----- Texto seleccionado

MPR21 Redacción 06/07/26

La policía de fronteras estadounidense ha puesto en marcha un programa para la vigilancia encubierta de 1,5 millones de emigrantes que ha subcontratado con empresas privadas, según un reportaje del Washington Post (1).
El modelo de contrato se llama “Skip Tracing Services” en Estados Unidos. Se utiliza para encontrar a los morosos. Primero los subcontratistas buscan el rastro digital de los emigrantes en internet y, si es necesario, los mercenarios se presentan físicamente en los domicilios o lugares de trabajo.
Los contratos contienen incentivos y recompensas si la caza tiene éxito. La función pública se convierte en un nicho de negocio y, a la vez, en un mecanismo de caza humana.
Según el Guardian, la policía de emigración (ICE) y la de control de fronteras (CBP) han firmado contratos con empresas de tecnología de vigilancia. El año pasado pagaron 310 millones de dólares y este año 513 millones. En 2013 el precio no llegó a los 50 millones.
Las empresas de vigilancia son siempre las mismas, entre ellas Palantir y Anduril, es decir, empresas que ya no solo suministran aplicaciones informáticas, sino que trabajan en los análisis policial, militar, fronterizo y de datos (2).
La privatización de las funciones represivas crea un mercado cuyos objetivos ya no son los automóviles, los móviles o los ordenadores. La mercancía es el ser humano: su rostro, su domicilio, sus movimientos, sus amigos, su trabajo y la probabilidad de localizarlo en un determinado momento en un determinado lugar.
Los seres humanos son una base de datos
En el pasado, la policía buscaba a alguien por algún motivo concreto. Hoy en día, se acumulan datos en los que las personas son continuamente evaluadas, emparejadas y vigiladas: a quién hay que encontrar primero, quién supone un riesgo, quién está en un determinnado lugar, quién aparece en una base de datos…
El año pasado Palantir recibió un encargo de casi 30 millones de dólares para crear un sistema operativo llamado “InmigraciónOS”. El objetivo era proporcionar a la policía de emigración una perspectiva en tiempo real de colectivos humanos específicos, incluidas los que tienen los visados caducados o que se consideran como el objetivo de las deportaciones. No es una única aplicación, sino una lógica operativa. La caza del emigrante se transfiere a un sistema operativo.

----------
----- Material mostrado

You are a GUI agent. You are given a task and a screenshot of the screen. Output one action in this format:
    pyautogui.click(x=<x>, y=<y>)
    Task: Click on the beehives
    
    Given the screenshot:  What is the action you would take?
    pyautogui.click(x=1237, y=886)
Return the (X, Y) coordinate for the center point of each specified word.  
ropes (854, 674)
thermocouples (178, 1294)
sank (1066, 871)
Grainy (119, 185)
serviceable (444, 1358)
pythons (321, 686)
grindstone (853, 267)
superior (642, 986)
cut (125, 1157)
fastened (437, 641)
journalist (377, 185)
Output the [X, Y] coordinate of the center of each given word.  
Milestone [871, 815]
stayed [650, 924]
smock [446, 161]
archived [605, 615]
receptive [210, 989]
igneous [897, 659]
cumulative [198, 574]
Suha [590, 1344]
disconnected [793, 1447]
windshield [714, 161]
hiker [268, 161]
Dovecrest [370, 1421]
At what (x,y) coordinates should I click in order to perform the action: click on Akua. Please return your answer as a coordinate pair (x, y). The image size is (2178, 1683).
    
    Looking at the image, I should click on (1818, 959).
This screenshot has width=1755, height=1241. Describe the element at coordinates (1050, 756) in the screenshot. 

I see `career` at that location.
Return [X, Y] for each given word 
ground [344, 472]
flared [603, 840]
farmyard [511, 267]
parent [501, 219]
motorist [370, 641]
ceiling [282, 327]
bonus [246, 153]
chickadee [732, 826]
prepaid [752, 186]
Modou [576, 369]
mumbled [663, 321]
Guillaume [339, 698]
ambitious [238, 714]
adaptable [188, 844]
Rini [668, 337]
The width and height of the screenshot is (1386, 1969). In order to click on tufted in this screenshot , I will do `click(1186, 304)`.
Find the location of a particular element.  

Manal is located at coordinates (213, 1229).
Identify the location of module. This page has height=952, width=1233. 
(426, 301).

----------

* [Según la información]:
1) Extraiga del artículo sobre la vigilancia de emigrantes todo el fragmento que va desde "Las empresas de" hasta "de datos (2).".
2) Indique si cada afirmación concuerda con el artículo sobre la vigilancia de emigrantes; responda sí o no y cite literalmente las palabras que lo deciden. (a) Palantir recibió un encargo de casi 30 millones de dólares para crear "InmigraciónOS". (b) En 2013 se pagaron más de 50 millones de dólares. (c) Los contratos no contemplan recompensas.
Las entradas no guardan relación alguna con el artículo sobre la vigilancia de emigrantes.

* [Respuestas por punto]:
1)
Las empresas de vigilancia son siempre las mismas, entre ellas Palantir y Anduril, es decir, empresas que ya no solo suministran aplicaciones informáticas, sino que trabajan en los análisis policial, militar, fronterizo y de datos (2).

2)
(a) Sí: «Palantir recibió un encargo de casi 30 millones de dólares para crear un sistema operativo llamado “InmigraciónOS”».
(b) No: «En 2013 el precio no llegó a los 50 millones».
(c) No: «Los contratos contienen incentivos y recompensas si la caza tiene éxito».